Altri ancora agitano spettri vari, tra cui addirittura (allacciate la cintura e chiudete il tavolino di fronte a voi) quello dell’estinzione del genere umano per colpa dell’AI. Ma tu pensa! Saranno mica specchietti per le allodole, per distrarci da altri pericoli, meno apocalittici ma ben più probabili e commerciabili?
Penso che se iniziassimo a comprendere quello che sta succedendo all’interno di un quadro che ammette delle vibrazioni cosmiche di fondo costanti, a partire dalla natura dell’essere umano e al modo in cui guarda alle cose, alla natura e alla vita, faremmo un buon servizio a noi stessi e gestiremmo meglio anche questa ennesima rivoluzione che segna il cammino dell’umanità.
Ennesima, appunto.
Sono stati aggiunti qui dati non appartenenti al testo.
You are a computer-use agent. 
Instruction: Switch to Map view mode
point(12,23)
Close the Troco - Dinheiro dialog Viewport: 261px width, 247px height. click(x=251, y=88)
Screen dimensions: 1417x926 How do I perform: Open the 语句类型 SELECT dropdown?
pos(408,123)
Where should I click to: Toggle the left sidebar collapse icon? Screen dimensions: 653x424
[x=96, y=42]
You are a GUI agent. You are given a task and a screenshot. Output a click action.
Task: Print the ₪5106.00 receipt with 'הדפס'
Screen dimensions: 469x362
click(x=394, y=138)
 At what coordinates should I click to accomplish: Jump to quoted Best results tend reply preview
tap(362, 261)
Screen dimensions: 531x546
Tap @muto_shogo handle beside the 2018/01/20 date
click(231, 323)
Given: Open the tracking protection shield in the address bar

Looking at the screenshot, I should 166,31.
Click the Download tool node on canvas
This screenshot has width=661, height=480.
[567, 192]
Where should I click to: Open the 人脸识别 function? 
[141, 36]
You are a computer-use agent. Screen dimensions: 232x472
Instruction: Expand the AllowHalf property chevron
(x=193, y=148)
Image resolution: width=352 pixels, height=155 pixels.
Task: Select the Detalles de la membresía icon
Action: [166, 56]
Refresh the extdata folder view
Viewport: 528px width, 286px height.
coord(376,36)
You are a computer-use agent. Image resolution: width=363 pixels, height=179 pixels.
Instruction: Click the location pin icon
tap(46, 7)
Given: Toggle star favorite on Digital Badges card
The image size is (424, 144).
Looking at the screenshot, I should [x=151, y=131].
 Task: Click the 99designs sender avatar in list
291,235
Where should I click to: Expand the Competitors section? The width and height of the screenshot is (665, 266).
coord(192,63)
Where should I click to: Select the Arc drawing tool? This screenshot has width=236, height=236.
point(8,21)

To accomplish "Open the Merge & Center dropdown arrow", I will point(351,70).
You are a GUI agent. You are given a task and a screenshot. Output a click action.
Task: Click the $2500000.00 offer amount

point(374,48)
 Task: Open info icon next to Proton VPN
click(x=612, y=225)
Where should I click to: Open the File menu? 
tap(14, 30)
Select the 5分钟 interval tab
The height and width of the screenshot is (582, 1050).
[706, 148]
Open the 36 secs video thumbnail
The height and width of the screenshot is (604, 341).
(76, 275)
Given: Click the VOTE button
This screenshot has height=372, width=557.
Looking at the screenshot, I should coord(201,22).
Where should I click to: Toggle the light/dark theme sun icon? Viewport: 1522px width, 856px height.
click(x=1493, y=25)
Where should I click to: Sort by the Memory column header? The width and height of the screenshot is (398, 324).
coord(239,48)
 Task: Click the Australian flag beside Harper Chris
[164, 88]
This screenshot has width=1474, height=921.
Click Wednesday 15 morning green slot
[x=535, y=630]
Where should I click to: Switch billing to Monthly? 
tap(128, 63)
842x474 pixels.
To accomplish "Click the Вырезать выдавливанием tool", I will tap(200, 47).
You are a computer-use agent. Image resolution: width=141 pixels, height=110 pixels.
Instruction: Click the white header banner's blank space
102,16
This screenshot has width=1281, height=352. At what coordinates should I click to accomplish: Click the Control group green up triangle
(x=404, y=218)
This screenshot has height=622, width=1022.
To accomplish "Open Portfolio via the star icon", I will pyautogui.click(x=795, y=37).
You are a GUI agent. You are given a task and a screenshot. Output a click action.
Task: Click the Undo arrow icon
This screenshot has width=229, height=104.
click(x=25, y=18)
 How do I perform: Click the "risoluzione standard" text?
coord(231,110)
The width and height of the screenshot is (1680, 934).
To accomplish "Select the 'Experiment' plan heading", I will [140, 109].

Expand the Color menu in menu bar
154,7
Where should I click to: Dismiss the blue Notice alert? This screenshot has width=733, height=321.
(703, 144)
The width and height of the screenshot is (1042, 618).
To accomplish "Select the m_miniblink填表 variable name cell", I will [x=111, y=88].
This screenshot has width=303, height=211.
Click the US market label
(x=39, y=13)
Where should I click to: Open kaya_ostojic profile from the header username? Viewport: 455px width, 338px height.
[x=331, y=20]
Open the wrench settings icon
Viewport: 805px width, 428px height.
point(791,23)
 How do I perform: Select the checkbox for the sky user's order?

Dopo tutto, volete mettere l’emozione della prima volta in cui abbiamo provato Chat-GPT, con quella del nostro zio lontano che strofinando due stecchi secchi o percuotendo due pietre, vide scaturire una scintilla ad illuminare il buio della notte? E’ successo tanti tanti anni fa, nello sconfinato scenario della savana, dove ora c’è il deserto del Teneré, che in arabo significa “il nulla”.
E ora un po’ di musica
Se ti dicessi che non possiamo arrivare più in alto sarei un falso e un bugiardo. E’ finito il tempo di esitare, non c’è più tempo per crogiolarsi, se non ci muoviamo possiamo solo perdere e trasformarci in una pira funeraria.
Incendia la mia notte, accendi il mio fuoco.
Giusto per curiosità: il fiammifero viene inventato nel 1826, solo duecento anni fa.